We’ve now produced about 35 Road Back episodes since last April (if you have an urge to binge-watch, they’re all archived at https://clubandresortbusiness.com/category/the-road-back/). They’ve consistently received high viewership, and we’ve heard from many of you that they have served as helpful guides for you and your staffs, as you’ve tried to tackle similar issues and problems.
But even while some restrictions on operations remain as we move further into 2021, it’s becoming increasingly clear that many of those challenges have now been more than met, and that a return to success has largely been accomplished at many properties. Overall, there are plenty of signs that the club industry has traveled “The Road Back” well enough that it’s now time to move on for a look at “The Road Ahead” (and you can expect a repositioning of our video series along those lines in the near future).
It’s been interesting, in fact—for the first time in 16 years, I haven’t been able to see and talk with club managers in person at first-quarter conferences and shows, to get an idea of what lies ahead for them and their staffs and properties as they plan for the upcoming year.

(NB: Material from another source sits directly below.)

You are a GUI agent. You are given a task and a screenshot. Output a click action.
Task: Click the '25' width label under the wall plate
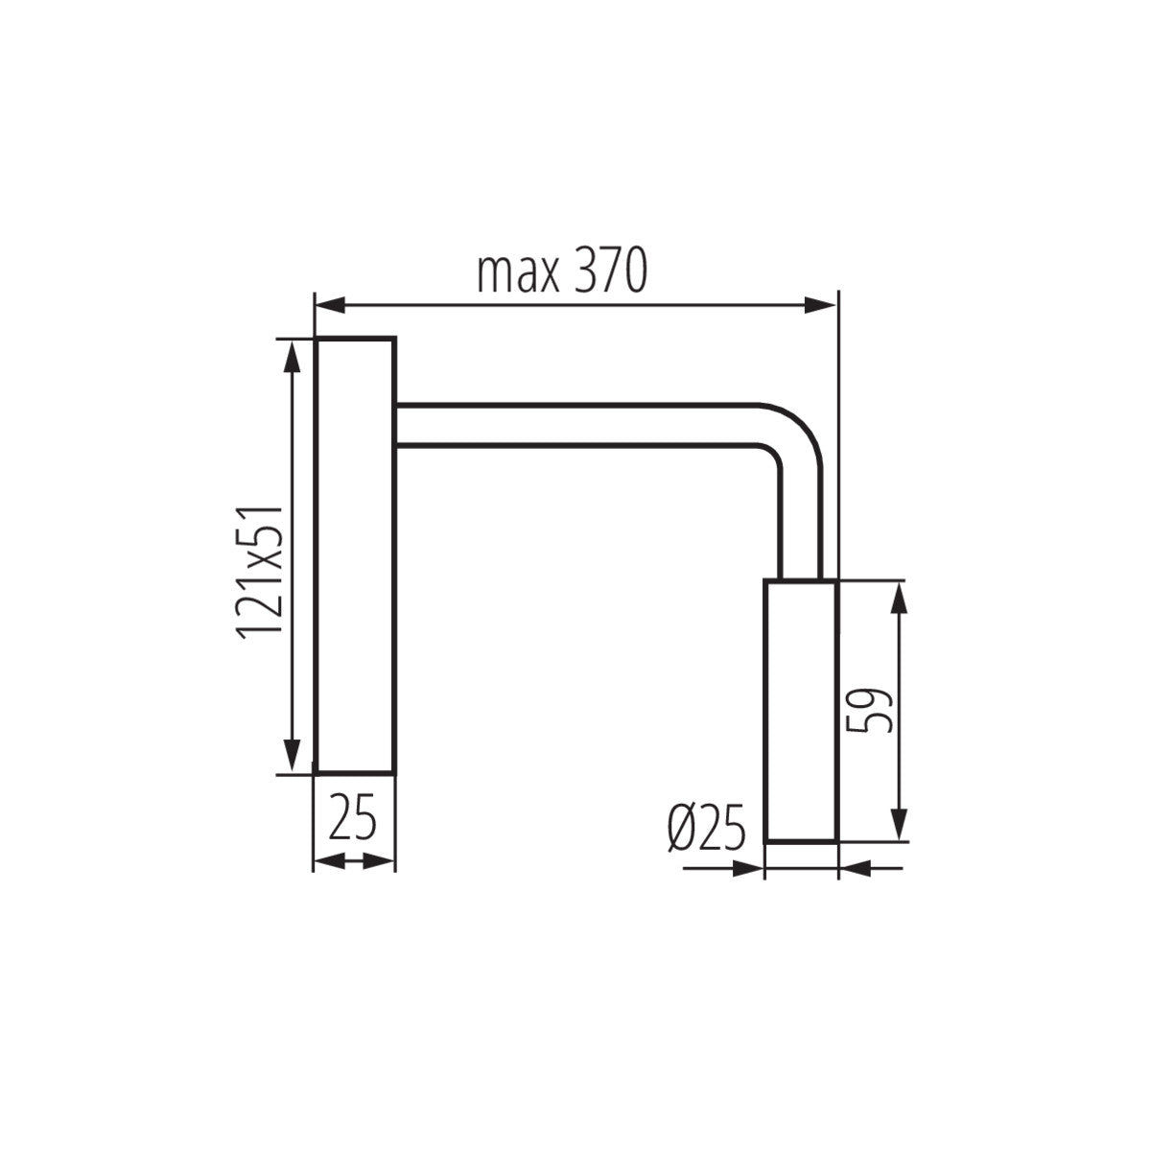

So I’ve been trying to catch up more via e-mail and phone, in addition to the Zoom interviews I’ve done for “The Road Back.”
And through that I’ve learned that many managers are using the time that they themselves are saving this year by not traveling and attending conferences—and in many cases, the time they still have before their golf courses and pools and outdoor dining spaces get inundated again—to take a deeper dive into being more forward-focused. And this doesn’t involve personal introspection, in the way that psychologists and management gurus use the term.
Instead, I’ve come across many cases where management teams are immersing themselves in thinking about how they can be better prepared for the ways in which the club business, and club operations, have been significantly and permanently changed by the events of the past year. These cover a wide range of areas; here’s just a sampling of some of the ones I’ve heard about most frequently:
• the need for new strategies to handle increased supply/demand issues for the golf course, pool, tennis courts and other facilities, after an influx of new members has coincided with increased use by existing ones to create unanticipated (but welcomed) usage crunches;
• reassessing the effectiveness of traditional communications approaches, both internally and externally, and how the trend to virtual communications can best be adopted;
• how new lifestyle realities that have emerged for both work and school should affect how clubs are set up and operated, to best accommodate the changing needs of members and their families;
• permanently embedding outdoor dining, takeout, “pop-ups” and other innovative uses of the property into food-and-beverage service;
• new staff-recruiting initiatives, seasonal and otherwise
With all of this and much more emerging to take in as interesting new scenery, there’s certainly no reason to keep looking in the rear-view mirror, or traveling the same old roads.